Bernie Ecclestone and FOM have finally dragged themselves into the 21st century. Whilst the new F1.com site and app still have their problems, the commercial rights holder for Formula One is at least attempting to in some small way market the sport.
Race edits of 3-4 minutes are being produced by FOM TV and are available on F1.com this year. Though for some reason there appears to be no facility for these to be embedded on the thousands of F1 independent websites around the world.
The 2014 Monaco GP is now available to watch (here)
After 30 seconds on glamour shots to catwalk style music, the cars and drivers are revealed. Crucially, we hear the fateful exchange between Lewis Hamilton and the Mercedes team which cost him the race.
Peter Bonnington to Lewis Lewis Hamilton: Safety Car, Safety Car. So we are staying out.
Lewis Hamilton to Peter Bonnington: Are you sure it’s the best thing to stay out? These tyres have lost all their temperature. Everyone’s going to be on options now.
Peter Bonnington to Lewis Hamilton: OK. Copy, copy.
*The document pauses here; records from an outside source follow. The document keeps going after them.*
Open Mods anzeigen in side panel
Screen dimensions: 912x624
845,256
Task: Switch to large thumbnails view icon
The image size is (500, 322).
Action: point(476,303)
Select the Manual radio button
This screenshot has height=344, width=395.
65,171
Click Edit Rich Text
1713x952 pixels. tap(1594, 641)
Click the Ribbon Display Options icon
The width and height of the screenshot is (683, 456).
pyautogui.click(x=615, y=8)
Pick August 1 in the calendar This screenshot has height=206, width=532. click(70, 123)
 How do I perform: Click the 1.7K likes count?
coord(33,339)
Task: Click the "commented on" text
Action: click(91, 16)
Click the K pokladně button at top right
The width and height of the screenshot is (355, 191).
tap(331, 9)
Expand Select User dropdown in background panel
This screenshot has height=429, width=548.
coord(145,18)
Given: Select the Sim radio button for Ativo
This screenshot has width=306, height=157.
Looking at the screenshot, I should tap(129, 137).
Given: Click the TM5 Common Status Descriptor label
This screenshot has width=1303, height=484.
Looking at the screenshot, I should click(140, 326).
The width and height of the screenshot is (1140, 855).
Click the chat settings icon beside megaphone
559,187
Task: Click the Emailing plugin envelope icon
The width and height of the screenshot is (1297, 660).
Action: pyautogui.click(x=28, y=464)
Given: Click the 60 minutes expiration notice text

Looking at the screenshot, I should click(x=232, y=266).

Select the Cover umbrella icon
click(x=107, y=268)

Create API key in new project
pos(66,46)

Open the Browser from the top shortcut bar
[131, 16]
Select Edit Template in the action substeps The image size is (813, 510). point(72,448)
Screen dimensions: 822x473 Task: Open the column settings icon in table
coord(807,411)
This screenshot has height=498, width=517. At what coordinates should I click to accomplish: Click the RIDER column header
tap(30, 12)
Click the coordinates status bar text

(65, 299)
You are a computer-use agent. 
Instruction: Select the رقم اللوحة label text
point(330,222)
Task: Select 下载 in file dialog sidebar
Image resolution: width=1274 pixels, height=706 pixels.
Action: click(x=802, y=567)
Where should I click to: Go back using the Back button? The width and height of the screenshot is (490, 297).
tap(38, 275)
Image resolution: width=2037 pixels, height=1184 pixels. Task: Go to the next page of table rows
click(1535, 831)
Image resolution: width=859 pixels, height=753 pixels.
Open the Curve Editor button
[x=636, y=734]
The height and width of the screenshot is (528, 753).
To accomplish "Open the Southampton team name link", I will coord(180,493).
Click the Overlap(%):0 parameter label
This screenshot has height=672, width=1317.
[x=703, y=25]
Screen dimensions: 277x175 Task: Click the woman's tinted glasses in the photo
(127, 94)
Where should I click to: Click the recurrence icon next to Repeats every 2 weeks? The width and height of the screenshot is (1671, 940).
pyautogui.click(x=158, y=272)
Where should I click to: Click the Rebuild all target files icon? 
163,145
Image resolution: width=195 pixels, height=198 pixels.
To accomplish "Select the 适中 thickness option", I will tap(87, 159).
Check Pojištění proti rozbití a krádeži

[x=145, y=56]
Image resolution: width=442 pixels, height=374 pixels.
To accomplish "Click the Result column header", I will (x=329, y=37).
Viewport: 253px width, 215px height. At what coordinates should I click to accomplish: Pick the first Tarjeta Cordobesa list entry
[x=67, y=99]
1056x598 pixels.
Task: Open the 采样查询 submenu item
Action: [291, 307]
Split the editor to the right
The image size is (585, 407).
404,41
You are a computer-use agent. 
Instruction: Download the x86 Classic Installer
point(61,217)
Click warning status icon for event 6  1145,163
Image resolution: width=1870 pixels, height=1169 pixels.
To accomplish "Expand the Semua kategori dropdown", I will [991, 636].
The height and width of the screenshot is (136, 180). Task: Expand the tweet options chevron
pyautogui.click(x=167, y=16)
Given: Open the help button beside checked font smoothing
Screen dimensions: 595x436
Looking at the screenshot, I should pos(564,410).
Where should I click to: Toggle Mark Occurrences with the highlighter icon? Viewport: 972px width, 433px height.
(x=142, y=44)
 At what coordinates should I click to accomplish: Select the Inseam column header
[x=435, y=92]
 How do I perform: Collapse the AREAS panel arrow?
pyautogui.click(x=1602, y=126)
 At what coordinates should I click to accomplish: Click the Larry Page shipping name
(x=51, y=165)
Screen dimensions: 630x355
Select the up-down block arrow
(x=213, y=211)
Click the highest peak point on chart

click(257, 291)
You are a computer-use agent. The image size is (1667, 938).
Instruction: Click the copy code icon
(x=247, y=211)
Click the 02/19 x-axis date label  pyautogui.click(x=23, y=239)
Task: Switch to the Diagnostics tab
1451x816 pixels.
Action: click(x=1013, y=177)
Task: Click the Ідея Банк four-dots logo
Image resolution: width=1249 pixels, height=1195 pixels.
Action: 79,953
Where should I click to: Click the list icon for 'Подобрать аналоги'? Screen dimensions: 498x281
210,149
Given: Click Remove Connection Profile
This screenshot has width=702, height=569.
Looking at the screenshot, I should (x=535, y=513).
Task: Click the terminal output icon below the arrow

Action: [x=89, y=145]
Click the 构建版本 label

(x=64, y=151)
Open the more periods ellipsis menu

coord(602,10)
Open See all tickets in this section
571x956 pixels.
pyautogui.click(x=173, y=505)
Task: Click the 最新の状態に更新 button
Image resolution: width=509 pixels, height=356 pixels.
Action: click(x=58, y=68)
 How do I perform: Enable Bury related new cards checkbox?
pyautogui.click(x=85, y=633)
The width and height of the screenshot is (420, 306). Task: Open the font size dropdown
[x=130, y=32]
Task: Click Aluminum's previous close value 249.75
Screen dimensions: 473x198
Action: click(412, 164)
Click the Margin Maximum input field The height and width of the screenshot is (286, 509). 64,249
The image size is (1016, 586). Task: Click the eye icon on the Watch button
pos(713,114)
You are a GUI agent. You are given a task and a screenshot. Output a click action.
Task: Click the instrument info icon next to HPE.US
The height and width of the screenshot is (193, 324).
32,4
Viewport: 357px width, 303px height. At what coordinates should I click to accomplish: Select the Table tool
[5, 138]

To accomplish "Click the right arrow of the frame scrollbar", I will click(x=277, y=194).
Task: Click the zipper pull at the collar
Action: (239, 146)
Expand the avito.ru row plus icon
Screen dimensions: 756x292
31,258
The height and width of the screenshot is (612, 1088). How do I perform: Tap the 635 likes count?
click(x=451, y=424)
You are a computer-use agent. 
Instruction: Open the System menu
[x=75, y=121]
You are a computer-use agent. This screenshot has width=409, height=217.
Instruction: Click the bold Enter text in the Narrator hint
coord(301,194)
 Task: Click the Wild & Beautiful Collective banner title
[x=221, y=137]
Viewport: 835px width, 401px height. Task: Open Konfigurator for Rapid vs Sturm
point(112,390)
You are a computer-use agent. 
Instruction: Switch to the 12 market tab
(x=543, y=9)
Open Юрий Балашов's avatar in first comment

Box, box.
TJ13 has examined the lap charts and race footage and there was sufficient a gap from Sebastian Vettel to Daniel Kvyat, for the Ferrari to have pitted and rejoined ahead of the Red Bull. The Mercedes team were concerned about the time it would take for Hamilton’s worn prime tyres to warm up based on previous data they had from Saturday.
Mark Hughes explains that in during qualifying and FP2, “new primes needed five laps to reach temperature – it was feasible that a set of used primes would never have regained their temperature. This is a phenomenon we’ve seen many times before; with so little rubber left on the tread, it often cannot bend and twist enough to generate the heat needed to initiate the chemical bonding process that’s one of the two mechanisms of a tyre’s grip.
Without being able to generate good cornering loads, the core of the tyre remains brittle and inflexible too and cannot help the tread by bending under load, thereby making it yet more difficult for the tread etc in a vicious downwards spiral. It was quite feasible that such a tyre would have been disastrously gripless once the race restarted – possibly to the tune of five/six seconds per lap”.
Given this scenario, Hamilton and Rosberg would have been sitting ducks to a charging Ferrari. The problem was that Mercedes could not know whether Vettel was going to pit, because Hamilton was so far ahead of him.
The team had enough time to get Hamilton in and out and retain the lead of the race, however three factors came into play which finally lost Lewis the race.
Firstly, there were problems with the GPS meant Mercedes did not account for the Sauber of Felipe Nasr, who pitted around four seconds after Lewis Hamilton.
This meant Hamilton had to wait following his tyre change, to avoid being penalised for an unsafe release.
Secondly, Lewis badly missed his stop mark in the pit box, his wheels completely beyond the halt line, which meant the mechanics lost valuable time adjusting their positions to change his wheels.
Third, when Hamilton was released and at full pit lane speed following Nasr, he was 1.5 seconds behind the Sauber, this gap represents more time lost at the point of release.
TJ13 reported earlier this week, there was a problem with the pit equipment which signals to the driver he is ‘good to go’. So by the time the light went green, the Sauber was well past the point where a safe release could have been performed.
The Sauber pitting, the bad positioning of the car in the pit box and the slow release all meant Hamilton’s stop was 1.3 seconds longer than his first.
Lewis emerged at the safety car two line just 0.45 seconds behind Rosberg.
One moment of amusement in the F1.com video, is a radio call from Vettel as he passes Hamilton who had parked up at Portier on the parade lap after the chequered flag. In his clipped German accent he efficiently reports back to Ferrari, “I think he is going home – straight away”.
This video is not really for F1 fans, but may get shared by those more mildly interested in Formula One, like our very own podcast guest – Daryl.